§ Work to be completed:
The entries are to be returned exactly as written.

Dataset records Start Marker

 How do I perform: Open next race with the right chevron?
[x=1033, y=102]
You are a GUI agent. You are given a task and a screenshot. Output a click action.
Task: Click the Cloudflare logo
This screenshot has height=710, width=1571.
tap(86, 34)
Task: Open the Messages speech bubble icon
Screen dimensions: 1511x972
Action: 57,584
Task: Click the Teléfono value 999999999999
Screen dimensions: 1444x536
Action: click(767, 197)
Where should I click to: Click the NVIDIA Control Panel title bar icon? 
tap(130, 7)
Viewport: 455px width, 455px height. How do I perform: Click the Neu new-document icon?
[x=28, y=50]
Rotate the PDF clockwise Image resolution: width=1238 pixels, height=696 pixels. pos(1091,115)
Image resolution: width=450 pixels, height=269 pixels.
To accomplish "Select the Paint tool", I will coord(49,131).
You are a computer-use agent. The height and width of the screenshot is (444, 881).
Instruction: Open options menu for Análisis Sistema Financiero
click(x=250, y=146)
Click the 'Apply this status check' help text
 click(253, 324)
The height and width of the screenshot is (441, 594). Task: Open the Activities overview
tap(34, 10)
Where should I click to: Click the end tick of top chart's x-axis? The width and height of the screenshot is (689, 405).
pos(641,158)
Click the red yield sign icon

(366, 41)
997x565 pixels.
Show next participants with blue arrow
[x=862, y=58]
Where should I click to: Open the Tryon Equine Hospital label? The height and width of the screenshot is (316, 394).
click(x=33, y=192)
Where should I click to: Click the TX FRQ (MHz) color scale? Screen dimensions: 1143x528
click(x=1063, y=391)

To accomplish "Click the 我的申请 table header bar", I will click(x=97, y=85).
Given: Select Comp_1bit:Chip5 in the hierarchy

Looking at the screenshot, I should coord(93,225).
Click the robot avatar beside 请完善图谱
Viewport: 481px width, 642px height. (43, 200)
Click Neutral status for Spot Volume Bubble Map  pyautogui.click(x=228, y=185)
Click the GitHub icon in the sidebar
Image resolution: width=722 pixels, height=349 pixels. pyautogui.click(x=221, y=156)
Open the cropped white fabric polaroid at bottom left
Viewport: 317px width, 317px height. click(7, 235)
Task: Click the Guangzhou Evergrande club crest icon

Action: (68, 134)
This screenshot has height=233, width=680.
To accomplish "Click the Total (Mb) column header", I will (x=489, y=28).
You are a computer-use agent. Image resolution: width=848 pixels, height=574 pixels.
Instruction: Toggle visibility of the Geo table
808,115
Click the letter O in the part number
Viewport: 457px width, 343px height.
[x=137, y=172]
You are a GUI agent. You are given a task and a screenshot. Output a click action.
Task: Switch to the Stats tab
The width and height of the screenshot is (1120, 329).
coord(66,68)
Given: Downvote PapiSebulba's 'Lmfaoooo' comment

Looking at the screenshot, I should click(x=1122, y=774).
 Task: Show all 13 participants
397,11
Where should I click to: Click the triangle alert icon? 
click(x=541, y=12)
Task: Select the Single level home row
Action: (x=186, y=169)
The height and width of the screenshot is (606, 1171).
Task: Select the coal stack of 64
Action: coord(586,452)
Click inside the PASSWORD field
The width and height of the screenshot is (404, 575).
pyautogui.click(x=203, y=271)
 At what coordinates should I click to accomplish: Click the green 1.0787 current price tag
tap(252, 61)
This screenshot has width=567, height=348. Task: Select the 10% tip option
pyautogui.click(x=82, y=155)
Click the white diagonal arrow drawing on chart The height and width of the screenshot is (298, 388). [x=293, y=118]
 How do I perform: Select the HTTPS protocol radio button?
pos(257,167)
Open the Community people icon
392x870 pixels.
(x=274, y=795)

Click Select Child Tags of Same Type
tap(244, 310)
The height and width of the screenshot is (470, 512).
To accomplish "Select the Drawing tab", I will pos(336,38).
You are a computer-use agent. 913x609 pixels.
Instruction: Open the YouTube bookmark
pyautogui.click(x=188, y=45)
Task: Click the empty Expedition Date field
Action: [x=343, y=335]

Dataset records End Marker

§ Your response:
 How do I perform: Open next race with the right chevron?
[x=1033, y=102]
You are a GUI agent. You are given a task and a screenshot. Output a click action.
Task: Click the Cloudflare logo
This screenshot has height=710, width=1571.
tap(86, 34)
Task: Open the Messages speech bubble icon
Screen dimensions: 1511x972
Action: 57,584
Task: Click the Teléfono value 999999999999
Screen dimensions: 1444x536
Action: click(767, 197)
Where should I click to: Click the NVIDIA Control Panel title bar icon? 
tap(130, 7)
Viewport: 455px width, 455px height. How do I perform: Click the Neu new-document icon?
[x=28, y=50]
Rotate the PDF clockwise Image resolution: width=1238 pixels, height=696 pixels. pos(1091,115)
Image resolution: width=450 pixels, height=269 pixels.
To accomplish "Select the Paint tool", I will coord(49,131).
You are a computer-use agent. The height and width of the screenshot is (444, 881).
Instruction: Open options menu for Análisis Sistema Financiero
click(x=250, y=146)
Click the 'Apply this status check' help text
 click(253, 324)
The height and width of the screenshot is (441, 594). Task: Open the Activities overview
tap(34, 10)
Where should I click to: Click the end tick of top chart's x-axis? The width and height of the screenshot is (689, 405).
pos(641,158)
Click the red yield sign icon

(366, 41)
997x565 pixels.
Show next participants with blue arrow
[x=862, y=58]
Where should I click to: Open the Tryon Equine Hospital label? The height and width of the screenshot is (316, 394).
click(x=33, y=192)
Where should I click to: Click the TX FRQ (MHz) color scale? Screen dimensions: 1143x528
click(x=1063, y=391)

To accomplish "Click the 我的申请 table header bar", I will click(x=97, y=85).
Given: Select Comp_1bit:Chip5 in the hierarchy

Looking at the screenshot, I should coord(93,225).
Click the robot avatar beside 请完善图谱
Viewport: 481px width, 642px height. (43, 200)
Click Neutral status for Spot Volume Bubble Map  pyautogui.click(x=228, y=185)
Click the GitHub icon in the sidebar
Image resolution: width=722 pixels, height=349 pixels. pyautogui.click(x=221, y=156)
Open the cropped white fabric polaroid at bottom left
Viewport: 317px width, 317px height. click(7, 235)
Task: Click the Guangzhou Evergrande club crest icon

Action: (68, 134)
This screenshot has height=233, width=680.
To accomplish "Click the Total (Mb) column header", I will (x=489, y=28).
You are a computer-use agent. Image resolution: width=848 pixels, height=574 pixels.
Instruction: Toggle visibility of the Geo table
808,115
Click the letter O in the part number
Viewport: 457px width, 343px height.
[x=137, y=172]
You are a GUI agent. You are given a task and a screenshot. Output a click action.
Task: Switch to the Stats tab
The width and height of the screenshot is (1120, 329).
coord(66,68)
Given: Downvote PapiSebulba's 'Lmfaoooo' comment

Looking at the screenshot, I should click(x=1122, y=774).
 Task: Show all 13 participants
397,11
Where should I click to: Click the triangle alert icon? 
click(x=541, y=12)
Task: Select the Single level home row
Action: (x=186, y=169)
The height and width of the screenshot is (606, 1171).
Task: Select the coal stack of 64
Action: coord(586,452)
Click inside the PASSWORD field
The width and height of the screenshot is (404, 575).
pyautogui.click(x=203, y=271)
 At what coordinates should I click to accomplish: Click the green 1.0787 current price tag
tap(252, 61)
This screenshot has width=567, height=348. Task: Select the 10% tip option
pyautogui.click(x=82, y=155)
Click the white diagonal arrow drawing on chart The height and width of the screenshot is (298, 388). [x=293, y=118]
 How do I perform: Select the HTTPS protocol radio button?
pos(257,167)
Open the Community people icon
392x870 pixels.
(x=274, y=795)

Click Select Child Tags of Same Type
tap(244, 310)
The height and width of the screenshot is (470, 512).
To accomplish "Select the Drawing tab", I will pos(336,38).
You are a computer-use agent. 913x609 pixels.
Instruction: Open the YouTube bookmark
pyautogui.click(x=188, y=45)
Task: Click the empty Expedition Date field
Action: [x=343, y=335]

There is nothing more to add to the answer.